Water levels on the Monongahela, Allegheny, Beaver and Ohio rivers will begin to rise gradually today and the public should expect higher than normal flows for weeks depending on the forecasted weather. Anyone going in or near the water should consult river and weather conditions and show caution during these high flow times.

The Corps plans to lower water levels at its 16 upper Ohio River Basin reservoirs to normal summer pools by the Memorial Day weekend. Current high water levels are impacting some recreation areas."

Read carefully, it just stands to reason all those submerged fields, towns, cities and farmlands along the Mississippi and Missouri Rivers would have an impact at some point up the Ohio. It is so bad in Missouri that levees were blown up, flooding hundreds of thousands of acres of farmland, rather than washing out towns, villages and cities under threat.

What we send downstream eventually winds up in New Orleans and the Gulf of Mexico or, at worst, overflowing all over Missouri, Indiana, Illinois and Kentucky. Hence the complicated systems of dams and locks to control these mighty fluid highways so people and commerce flourish instead of seeing their future flushed downriver every time there's a hard rain.

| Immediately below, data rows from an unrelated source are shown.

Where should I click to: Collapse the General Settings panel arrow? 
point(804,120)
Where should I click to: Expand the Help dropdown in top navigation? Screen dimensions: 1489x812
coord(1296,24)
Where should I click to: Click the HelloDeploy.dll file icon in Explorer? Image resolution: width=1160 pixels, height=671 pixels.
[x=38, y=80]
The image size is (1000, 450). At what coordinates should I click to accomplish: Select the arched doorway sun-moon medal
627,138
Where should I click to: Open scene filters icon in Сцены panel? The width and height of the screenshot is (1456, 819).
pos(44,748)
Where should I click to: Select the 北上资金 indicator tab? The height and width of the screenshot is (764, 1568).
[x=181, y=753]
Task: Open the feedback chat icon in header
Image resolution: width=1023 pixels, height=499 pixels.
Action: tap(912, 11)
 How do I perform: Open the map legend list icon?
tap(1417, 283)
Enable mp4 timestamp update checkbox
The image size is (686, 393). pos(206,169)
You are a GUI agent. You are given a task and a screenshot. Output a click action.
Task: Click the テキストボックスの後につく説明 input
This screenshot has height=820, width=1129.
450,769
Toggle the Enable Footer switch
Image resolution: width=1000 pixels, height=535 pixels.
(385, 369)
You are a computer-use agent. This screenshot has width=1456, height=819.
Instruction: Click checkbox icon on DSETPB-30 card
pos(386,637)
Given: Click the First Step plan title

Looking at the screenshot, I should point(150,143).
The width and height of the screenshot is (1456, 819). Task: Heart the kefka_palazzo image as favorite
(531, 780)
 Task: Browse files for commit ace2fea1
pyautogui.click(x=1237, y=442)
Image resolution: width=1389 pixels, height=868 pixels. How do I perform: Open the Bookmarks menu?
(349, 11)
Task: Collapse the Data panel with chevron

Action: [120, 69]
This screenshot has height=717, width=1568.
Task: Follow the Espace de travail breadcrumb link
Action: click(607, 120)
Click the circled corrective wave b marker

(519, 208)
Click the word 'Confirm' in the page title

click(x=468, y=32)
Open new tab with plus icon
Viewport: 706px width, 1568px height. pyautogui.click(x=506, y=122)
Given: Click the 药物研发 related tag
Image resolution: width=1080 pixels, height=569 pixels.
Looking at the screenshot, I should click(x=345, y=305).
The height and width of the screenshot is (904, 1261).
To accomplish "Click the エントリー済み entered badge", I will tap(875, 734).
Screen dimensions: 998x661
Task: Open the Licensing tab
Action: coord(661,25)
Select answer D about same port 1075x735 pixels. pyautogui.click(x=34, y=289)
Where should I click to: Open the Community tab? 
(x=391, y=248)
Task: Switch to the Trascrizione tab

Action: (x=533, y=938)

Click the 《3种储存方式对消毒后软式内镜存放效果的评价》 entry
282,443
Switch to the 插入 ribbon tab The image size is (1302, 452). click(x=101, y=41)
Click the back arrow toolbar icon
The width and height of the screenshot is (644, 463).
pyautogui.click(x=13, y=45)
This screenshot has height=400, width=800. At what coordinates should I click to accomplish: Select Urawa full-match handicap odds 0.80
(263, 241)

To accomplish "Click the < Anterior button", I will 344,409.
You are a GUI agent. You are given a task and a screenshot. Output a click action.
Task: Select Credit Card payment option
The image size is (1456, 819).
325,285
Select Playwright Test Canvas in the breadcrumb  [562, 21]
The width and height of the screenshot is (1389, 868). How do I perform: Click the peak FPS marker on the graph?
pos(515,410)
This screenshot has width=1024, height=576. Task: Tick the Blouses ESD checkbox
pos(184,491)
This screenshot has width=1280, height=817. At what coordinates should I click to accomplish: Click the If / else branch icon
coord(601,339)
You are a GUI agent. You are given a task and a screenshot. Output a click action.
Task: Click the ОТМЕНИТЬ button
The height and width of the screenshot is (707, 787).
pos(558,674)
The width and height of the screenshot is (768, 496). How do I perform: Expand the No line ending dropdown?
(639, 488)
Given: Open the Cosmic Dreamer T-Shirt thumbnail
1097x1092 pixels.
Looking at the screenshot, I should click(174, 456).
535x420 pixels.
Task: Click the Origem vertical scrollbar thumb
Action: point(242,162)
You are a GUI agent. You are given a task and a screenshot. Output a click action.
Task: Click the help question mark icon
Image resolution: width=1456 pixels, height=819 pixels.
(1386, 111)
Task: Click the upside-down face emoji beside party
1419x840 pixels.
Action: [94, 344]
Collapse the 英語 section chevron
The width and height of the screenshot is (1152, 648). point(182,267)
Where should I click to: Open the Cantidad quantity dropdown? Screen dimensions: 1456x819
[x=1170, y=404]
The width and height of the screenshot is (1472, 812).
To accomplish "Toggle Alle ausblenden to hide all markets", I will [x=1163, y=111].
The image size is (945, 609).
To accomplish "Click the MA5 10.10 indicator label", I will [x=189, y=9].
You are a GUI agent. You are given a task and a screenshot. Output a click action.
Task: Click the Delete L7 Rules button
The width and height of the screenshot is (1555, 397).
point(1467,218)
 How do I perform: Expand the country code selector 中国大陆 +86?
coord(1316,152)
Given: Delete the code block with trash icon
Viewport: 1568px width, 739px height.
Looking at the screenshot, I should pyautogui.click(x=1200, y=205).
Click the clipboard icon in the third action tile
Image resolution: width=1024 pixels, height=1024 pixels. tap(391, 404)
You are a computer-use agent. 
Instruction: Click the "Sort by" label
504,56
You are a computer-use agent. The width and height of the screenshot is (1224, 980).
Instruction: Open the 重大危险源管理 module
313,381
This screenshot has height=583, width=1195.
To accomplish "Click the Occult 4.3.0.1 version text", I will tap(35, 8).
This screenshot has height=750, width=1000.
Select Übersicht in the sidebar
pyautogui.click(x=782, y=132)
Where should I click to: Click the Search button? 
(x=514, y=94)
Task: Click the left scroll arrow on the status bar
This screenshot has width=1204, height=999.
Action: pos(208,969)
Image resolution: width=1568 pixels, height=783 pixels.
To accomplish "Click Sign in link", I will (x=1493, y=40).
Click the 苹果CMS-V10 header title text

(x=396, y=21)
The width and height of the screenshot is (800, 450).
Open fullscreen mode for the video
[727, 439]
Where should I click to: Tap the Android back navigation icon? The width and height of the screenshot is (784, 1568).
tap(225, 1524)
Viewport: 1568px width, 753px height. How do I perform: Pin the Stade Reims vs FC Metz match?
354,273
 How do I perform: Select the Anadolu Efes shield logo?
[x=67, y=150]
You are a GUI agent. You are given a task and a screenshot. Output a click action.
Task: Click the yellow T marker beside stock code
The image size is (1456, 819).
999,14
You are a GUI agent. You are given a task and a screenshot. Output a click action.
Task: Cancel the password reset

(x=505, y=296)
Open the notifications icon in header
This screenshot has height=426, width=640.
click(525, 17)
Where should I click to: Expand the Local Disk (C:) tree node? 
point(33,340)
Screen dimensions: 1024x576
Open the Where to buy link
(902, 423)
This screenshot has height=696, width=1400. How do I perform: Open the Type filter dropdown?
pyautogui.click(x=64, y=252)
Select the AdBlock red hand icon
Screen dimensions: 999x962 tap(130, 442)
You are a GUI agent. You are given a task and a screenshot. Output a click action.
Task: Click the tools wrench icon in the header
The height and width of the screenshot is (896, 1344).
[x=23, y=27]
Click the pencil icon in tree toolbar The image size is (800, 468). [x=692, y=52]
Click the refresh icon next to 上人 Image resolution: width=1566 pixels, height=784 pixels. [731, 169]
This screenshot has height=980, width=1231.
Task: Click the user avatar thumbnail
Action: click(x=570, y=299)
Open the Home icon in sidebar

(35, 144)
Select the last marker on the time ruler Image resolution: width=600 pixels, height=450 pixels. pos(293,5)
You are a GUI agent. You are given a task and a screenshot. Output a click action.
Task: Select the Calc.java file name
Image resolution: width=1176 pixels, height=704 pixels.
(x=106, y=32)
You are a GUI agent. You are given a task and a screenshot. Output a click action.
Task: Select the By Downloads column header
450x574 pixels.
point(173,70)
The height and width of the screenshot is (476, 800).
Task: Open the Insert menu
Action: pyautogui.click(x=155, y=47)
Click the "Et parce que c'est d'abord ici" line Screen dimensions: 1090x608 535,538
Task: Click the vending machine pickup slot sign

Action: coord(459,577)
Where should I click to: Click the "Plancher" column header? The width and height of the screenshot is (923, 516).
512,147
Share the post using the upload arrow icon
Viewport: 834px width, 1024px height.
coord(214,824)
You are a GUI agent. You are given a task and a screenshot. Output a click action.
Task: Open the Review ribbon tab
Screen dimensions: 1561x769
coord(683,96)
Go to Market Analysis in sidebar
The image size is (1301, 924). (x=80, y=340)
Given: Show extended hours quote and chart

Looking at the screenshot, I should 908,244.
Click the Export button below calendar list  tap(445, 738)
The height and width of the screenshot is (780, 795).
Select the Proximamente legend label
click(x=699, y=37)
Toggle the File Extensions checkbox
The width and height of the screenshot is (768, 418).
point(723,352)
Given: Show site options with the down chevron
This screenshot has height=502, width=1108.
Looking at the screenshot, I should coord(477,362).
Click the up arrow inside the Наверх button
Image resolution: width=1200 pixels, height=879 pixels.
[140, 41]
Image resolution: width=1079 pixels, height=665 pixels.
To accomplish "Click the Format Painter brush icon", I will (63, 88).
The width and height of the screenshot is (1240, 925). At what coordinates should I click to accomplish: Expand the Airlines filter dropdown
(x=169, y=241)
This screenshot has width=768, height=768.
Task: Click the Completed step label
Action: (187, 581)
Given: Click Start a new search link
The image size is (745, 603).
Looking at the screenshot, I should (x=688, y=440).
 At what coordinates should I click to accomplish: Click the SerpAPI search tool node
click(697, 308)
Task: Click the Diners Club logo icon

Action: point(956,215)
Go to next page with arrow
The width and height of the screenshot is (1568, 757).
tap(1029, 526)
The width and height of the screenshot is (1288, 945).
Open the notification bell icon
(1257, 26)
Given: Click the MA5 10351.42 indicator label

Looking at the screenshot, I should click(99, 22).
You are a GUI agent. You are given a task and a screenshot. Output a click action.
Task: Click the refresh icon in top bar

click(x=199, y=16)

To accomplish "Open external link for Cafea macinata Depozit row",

Really not much different when it comes to laws and tax policies states find themselves coming to terms with these days.

Michigan's GOP is under fire for approval of a new law that would tie that state's environmental laws to federal standards. Supporters say it would essentially provide a level playing field for businesses navigating EPA requirements, setting a common bar between state and feds. Critics say it would take away from unique needs in Michigan the federal rules don't address, in a state with more freshwater coastline than any other.

The same argument goes for tax laws. AkronNewsNow's Chris Keppler is working on a story detailing some of the very impressive and exciting economic prospects coming from local colleges and Universities. He says those folks in charge of developing our intellectual capital point out the muscle making those products isn't here in Ohio, or even the United States. Tax policies have a lot to do with it: starting up a business in the Buckeye State means less in the pockets of the risk-takers than in some other states.

That "less in the pocket" may sound like they're all greedy bastards, keeping profit for their own personal use. But most job creation comes from small business just like these start-ups, and it's those companies providing the true engine for the recovery fueled by their imagination, their hard work, and their smarts. Those profits make them rich; they also pay for the people, products and services that make up economic prosperity.

We have advance warning this spring that river levels will be high because of concern over what all the water will do to our neighbors, friends and fellow Americans down river. The same applies to the river of the economy, except it's the stream of cash that matters.

In Ohio's case, it would be nice to figure out how to keep more of it here rather than continuing to send it flowing there.